Title: Re: DXVA2 experimental hw decoding
Post by: mean on November 15, 2016, 01:45:51 PM
Coud it be the window manager messing up with  the performances again ?
Title: Re: DXVA2 experimental hw decoding
Post by: Jan Gruuthuse on November 15, 2016, 01:58:34 PM
Hard to tell: libva seems to spread the load more evenly over the threads.
Title: Re: DXVA2 experimental hw decoding
Post by: Jan Gruuthuse on November 15, 2016, 02:05:30 PM
Website is very slow responding.
"Service Temporarily Unavailable

The server is temporarily unable to service your request due to maintenance downtime or capacity problems. Please try again later."
Under attack?
Title: Re: DXVA2 experimental hw decoding
Post by: eumagga0x2a on November 15, 2016, 07:49:47 PM
Quote from: mean on November 15, 2016, 01:45:51 PM
Coud it be the window manager messing up with  the performances again ?

Unlikely, because turning hwaccel off adds only ~10% to the CPU load (it grows to ~40%) and dedicated media players like MPlayer and mpv consume only ~5% of CPU when playing 720p h264 videos (in a window, not fullscreen) via VDPAU in the same gnome-shell setup.
Title: Re: DXVA2 experimental hw decoding
Post by: mean on November 16, 2016, 06:49:24 PM
Redraw problem should be fixed
Just the mm patch to look at and it is ready for testing
Title: Re: DXVA2 experimental hw decoding
Post by: mm0359 on November 17, 2016, 03:45:22 PM
Quote from: mean on November 16, 2016, 06:49:24 PM
Just the mm patch to look at and it is ready for testing

After the current PR, I'll do at least 1 more patch wrt Dxva init...

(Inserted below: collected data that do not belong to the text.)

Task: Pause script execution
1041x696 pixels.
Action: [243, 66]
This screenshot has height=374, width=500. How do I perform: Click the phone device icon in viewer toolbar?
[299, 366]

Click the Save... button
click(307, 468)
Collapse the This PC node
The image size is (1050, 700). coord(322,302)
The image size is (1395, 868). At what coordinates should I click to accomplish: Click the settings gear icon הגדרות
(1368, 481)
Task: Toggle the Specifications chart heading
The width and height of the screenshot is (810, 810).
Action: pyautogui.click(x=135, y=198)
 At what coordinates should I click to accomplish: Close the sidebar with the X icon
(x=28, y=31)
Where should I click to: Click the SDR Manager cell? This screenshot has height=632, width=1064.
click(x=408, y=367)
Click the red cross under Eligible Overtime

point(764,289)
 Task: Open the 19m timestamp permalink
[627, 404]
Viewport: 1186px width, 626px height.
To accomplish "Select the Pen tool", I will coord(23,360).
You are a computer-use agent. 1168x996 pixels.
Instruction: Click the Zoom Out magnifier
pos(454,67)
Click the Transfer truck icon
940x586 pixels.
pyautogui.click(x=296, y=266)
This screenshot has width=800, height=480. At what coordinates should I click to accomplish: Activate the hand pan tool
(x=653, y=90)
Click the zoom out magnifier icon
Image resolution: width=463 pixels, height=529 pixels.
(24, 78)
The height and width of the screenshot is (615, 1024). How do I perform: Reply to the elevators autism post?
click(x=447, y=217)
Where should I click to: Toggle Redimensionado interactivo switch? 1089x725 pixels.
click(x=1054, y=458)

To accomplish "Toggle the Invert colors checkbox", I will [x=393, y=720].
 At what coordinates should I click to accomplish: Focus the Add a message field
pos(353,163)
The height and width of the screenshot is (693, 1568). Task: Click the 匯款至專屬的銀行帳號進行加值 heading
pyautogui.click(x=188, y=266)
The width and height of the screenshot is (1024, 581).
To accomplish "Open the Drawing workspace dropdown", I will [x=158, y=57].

Fttb, (init succeeds then) decoding doesn't seem to succeed on my computer:
Quote
  Avidemux v2.6.14 (161115_eb280212ed3) .

Operating System: Microsoft Windows Vista Home Premium Service Pack 2 (6.0.6002; 32-bit)

[uncompress] [DXVA] --No picture 
Title: Re: DXVA2 experimental hw decoding
Post by: mean on November 17, 2016, 04:41:10 PM
It's maybe normal
There is a delay of a few frames at the beginning
Title: Re: DXVA2 experimental hw decoding
Post by: mm0359 on November 18, 2016, 01:56:56 PM
Quote from: mean on November 17, 2016, 04:41:10 PM
It's maybe normal
There is a delay of a few frames at the beginning

Agreed: on second look, decoder seems to (then) succeed.
Quote
Surface to admImage = 095232C0
Retrieving image pitch=768 width=720 height=576
Align 576,16 => 576
Paint event

Yet, while Audio was fine, Video seemed as if (very) slowed down, and cpu may have been (much) higher than without Dxva.
But I'll try it again, with a newer build...

Decoder and Renderer can be used independently, can't they?
(Maybe we could had a few (raw) statistics: decoded frames, displayed frames, ...?)
Title: Re: DXVA2 experimental hw decoding
Post by: mean on November 18, 2016, 05:51:00 PM
with the current D3D9 they are always independant, with an extra copy as consequence
Title: Re: DXVA2 experimental hw decoding
Post by: harrym on December 21, 2016, 05:06:04 PM
And what NVRESIZE? Supported?
Title: Re: DXVA2 experimental hw decoding
Post by: mean on December 21, 2016, 07:46:22 PM
on linux , with vdpau